Peter Falk, the Primetime Emmy-winning actor best known as disheveled police lieutenant Columbo, the character he played on television over a span of more than 30 years, died June 23, 2011, at his home in Beverly Hills. He was 83.
According to news reports, Falk had Alzheimer’s disease.
In a statement, the Academy of Television Arts & Sciences said, “Peter Falk was one of the originals. His work encompassed so much, but he created in Columbo a stand-alone, unique character who made an indelible impression on anyone who saw this portrayal. He won five Emmys over the course of his career — four of them as Lieutenant Columbo — which ties for the most Emmys ever for portraying one character. We thank him for his contributions to television, and know that his legacy of work will live on.”
Falk, who also enjoyed a long and celebrated career as a stage and film actor, first played Columbo — the character never had a first name — in the 1968 production Prescription: Murder.
In 1971 the character became part of the NBC Sunday Mystery Movie series, appearing every third week. Columbo rotated with McCloud, McMillan and Wife and, later, Hec Ramsey.
NBC canceled the series in 1977. Twelve years later, ABC began revived in a series of two-hours movies once or twice a season. The movies continued through 2003.
Of the five Primetime Emmys Falk won during his caree, four were for the role of Columbo. His first came in 1962, for his work on The Dick Powell Theatre. In all, he earned 12 Primetime Emmy nominations.
He was born Peter Michael Falk was born on September 16, 1927, in New York City and grew up in Ossining, N.Y. When he was three years old, his right eye had to be removed due to a malignant tumor.
Years later, when he began acting, agents cautioned him that the missing eye would limit his opportunities, but that proved not to be the case — in addition to his Emmys success, he earned two Oscar nominations — for Murder, Inc., in 1960, and for Pocketful of Miracles in 1961.
Before he became a performer, Falk worked as a cook in the merchant marine and earned a master’s degree in public administration from Syracuse University, he worked as an efficiency expert for the budget bureau of the state of Connecticut. He also acted in amateur theater and was encouraged to become a professional by actress-teacher Eva La Gallienne.
An off-Broadway appearance in Eugene O'Neill's The Iceman Cometh led to other classical parts, including Joseph Stalin in The Passion of Joseph D. In 1971 Falk was among the stars of the Neil Simon hit The Prisoner of Second Avenue.
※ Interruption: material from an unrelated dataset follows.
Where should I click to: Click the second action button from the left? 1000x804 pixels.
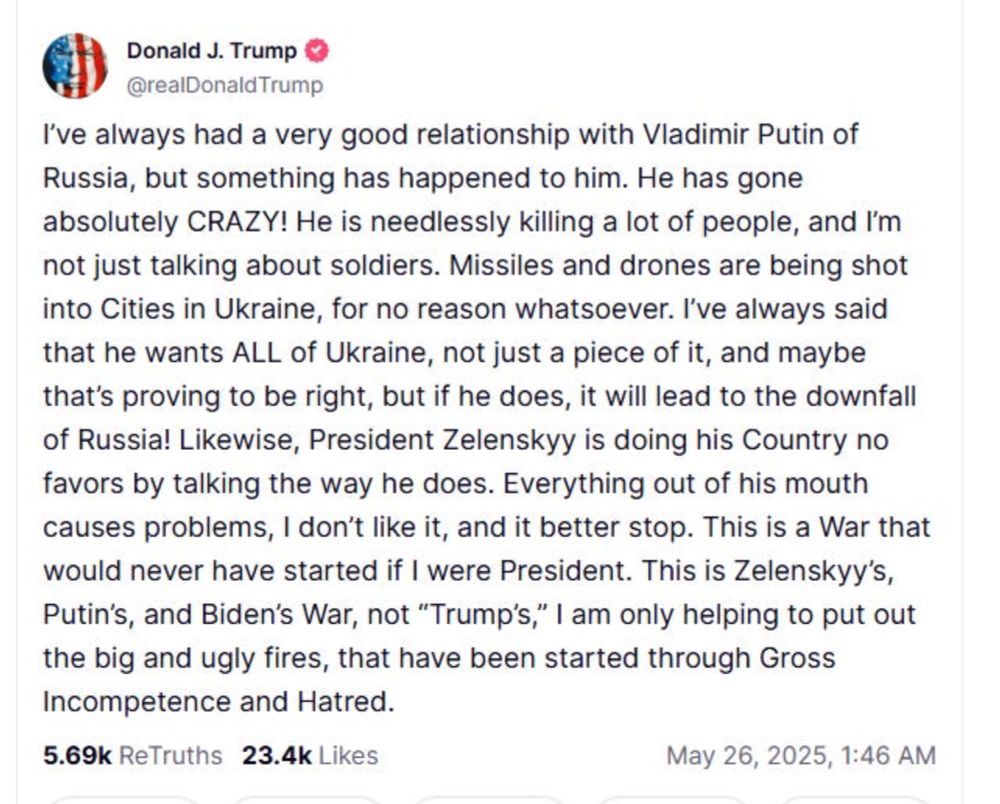tap(305, 798)
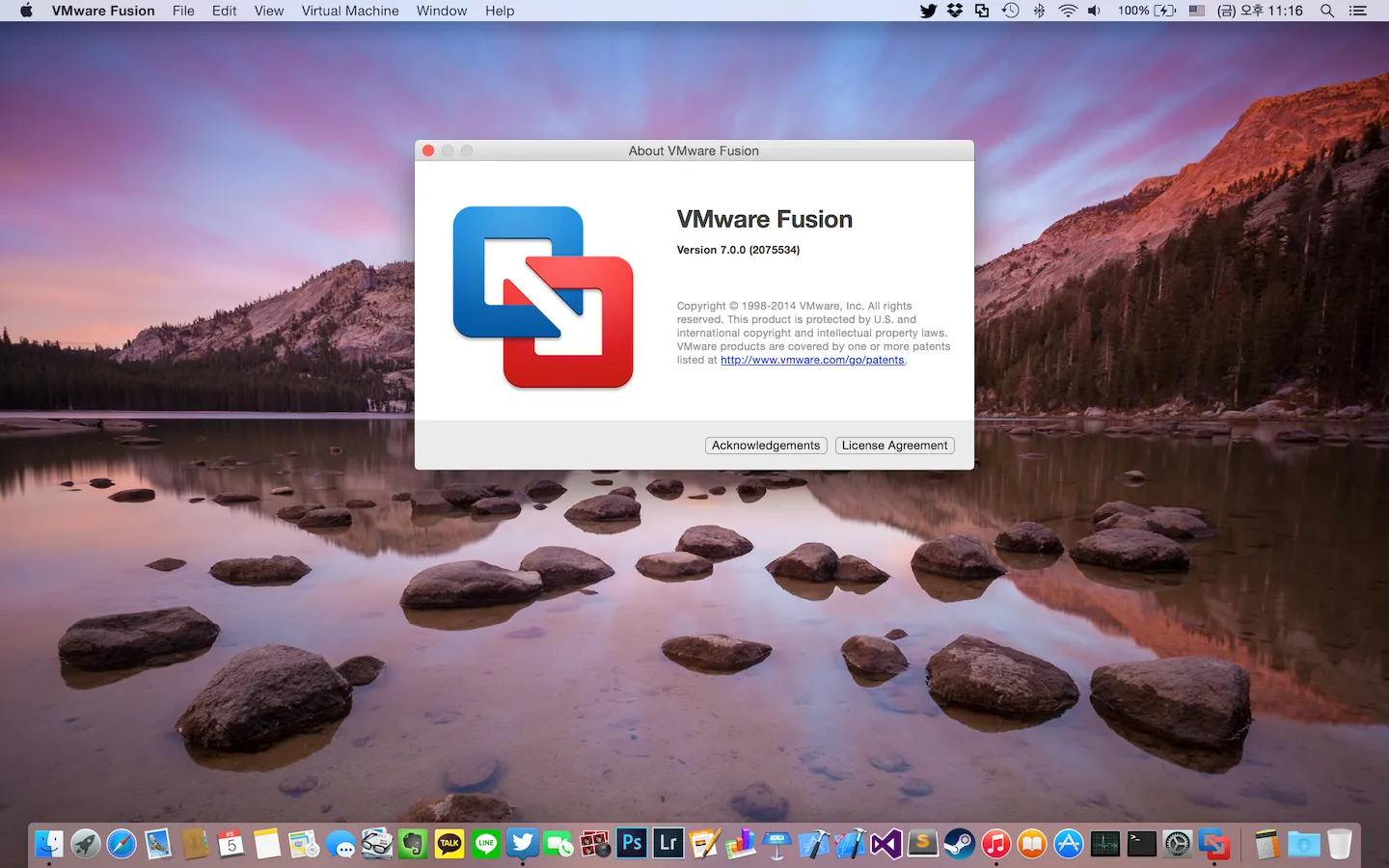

Falk made his film debut in 1958 with Wind Across the Everglades and quickly became a busy character actor. Notable films included Murder, Inc., It’s a Mad, Mad, Mad, Mad World, Robin and the Seven Hoods, The Great Race, Luv, Castle Keep, The Cheap Detective, The Brinks Job, The In-Laws and The Princess Bride.
He also appeared in several foreign and art-house films, including Husbands and A Woman Under the Influence, directed by his friend John Cassavetes, and German director Wim Wenders’ Wings of Desire, in which he played himself.
Falk married his wife, pianist Alyce Mayo, in 1960. They had two daughters and divorced in 1976. The following year he married actress Shera Danese. They filed for divorce twice but reconciled both times.
He is survived by his wife Shera and his daughters.